Similar trends hold nationally. The CDC graph below shows death rates in people 6 months and older who are not vaccinated (black line) compared with those who received at least a primary vaccine series (blue line).
Additionally, during the peak of the Omicron surge from January through March 2022, people age 5 and older who were unvaccinated were 20 times more likely to die from COVID-19 than those who received a primary vaccine series and at least one booster dose.
Older populations are the most vulnerable to severe disease and death from COVID-19. The CDC graph below shows that people age 50 and older who were vaccinated and received at least two booster doses have the best COVID-19 health outcomes. (Data are from April – Sept. 2022)
Since the pandemic started, there have been more than 5.4 million hospital admissions with confirmed cases of COVID-19 in the U.S. That number could have been lower if more people got vaccinated.
The OHA chart below shows in Oregon:
- At the peak of the Delta variant surge in August 2021, unvaccinated adults in Oregon were approximately 10 times more likely to be hospitalized with COVID-19 than those who received all recommended vaccines and boosters.
- At the peak of the Omicron variant surge in January 2022, unvaccinated adults in Oregon were approximately nine times more likely to be hospitalized with COVID-19 than those who received all recommended vaccines and boosters.
Risks vs. benefits of vaccination
We’ve discussed at length the risks of not getting vaccinated, but what about the risks associated with getting vaccinated? Do the benefits of being vaccinated against COVID-19 outweigh the risks?
The answer is a resounding “yes”!
COVID-19 vaccines help prevent a significant number of hospitalizations and deaths. They have saved tens of millions of lives around the world. Vaccination also likely reduces the risk of developing long COVID, which inflicts as many as one in five people who become infected. Additionally, severe side effects from COVID-19 vaccines are rare.

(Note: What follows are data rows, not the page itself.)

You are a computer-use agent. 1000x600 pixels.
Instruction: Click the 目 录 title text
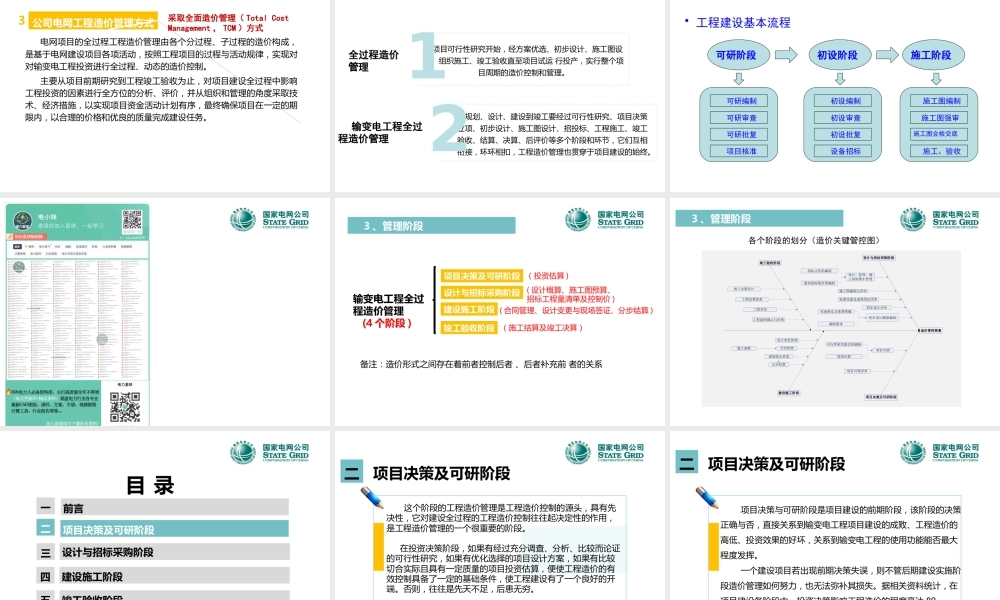coord(150,483)
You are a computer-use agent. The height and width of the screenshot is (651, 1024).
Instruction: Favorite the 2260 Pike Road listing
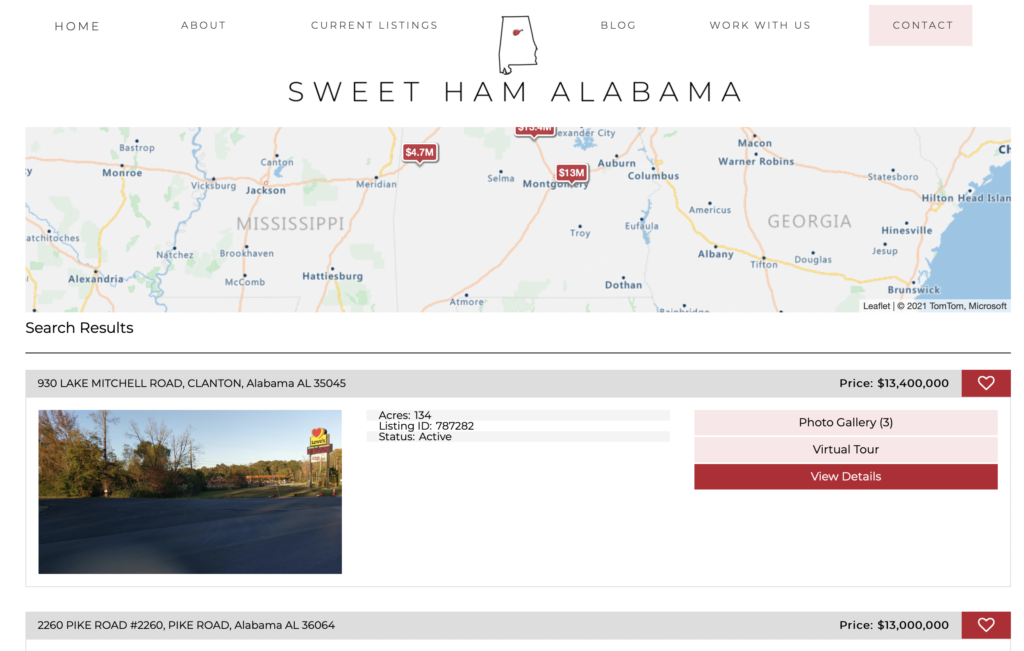coord(986,625)
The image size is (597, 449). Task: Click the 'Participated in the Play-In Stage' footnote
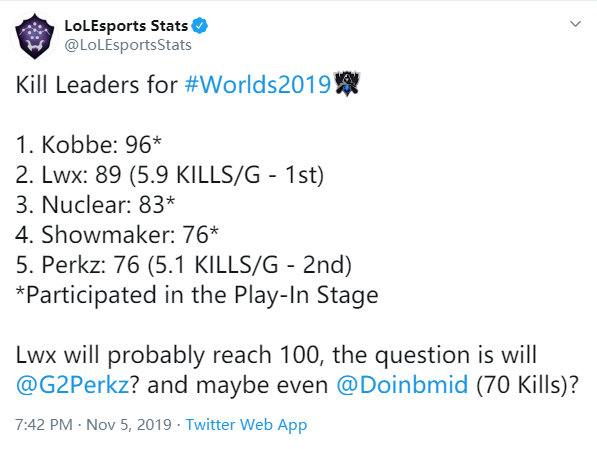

- One in 311 people in the U.S. have died from COVID-19.
- COVID-19 is the third leading cause of death in the U.S. behind heart disease and cancer.
- Anaphylaxis (immediate allergic reaction) after receiving a COVID-19 vaccination is rare and has occurred at a rate of approximately five cases per 1 million vaccine doses administered.
- Reports of death after vaccination are rare. Nine deaths in the U.S. have been causally associated to the Johnson & Johnson vaccine.
As of Oct. 20, 2022, 1,036 cases of potential myocarditis among people under 18 have been reported. Of these cases, the CDC has confirmed 687 as myocarditis, and 253 cases remain under review.
Confirmed cases of myocarditis after receiving COVID-19 vaccinations:
- Ages 5–11: 22 cases after 21,638,046 doses administered
- Ages 12–15: 357 cases after 24,480,644 doses administered
- Ages 16–17: 308 cases after 13,429,039 doses administered
“Severe side effects from COVID-19 vaccines have been rare, but hospitalization associated with COVID-19 has been common,” said Paul Cieslak, medical director for communicable diseases and immunizations at OHA. “This is why we’ve recommended vaccination—particularly for older people and those with medical conditions that put them at risk.”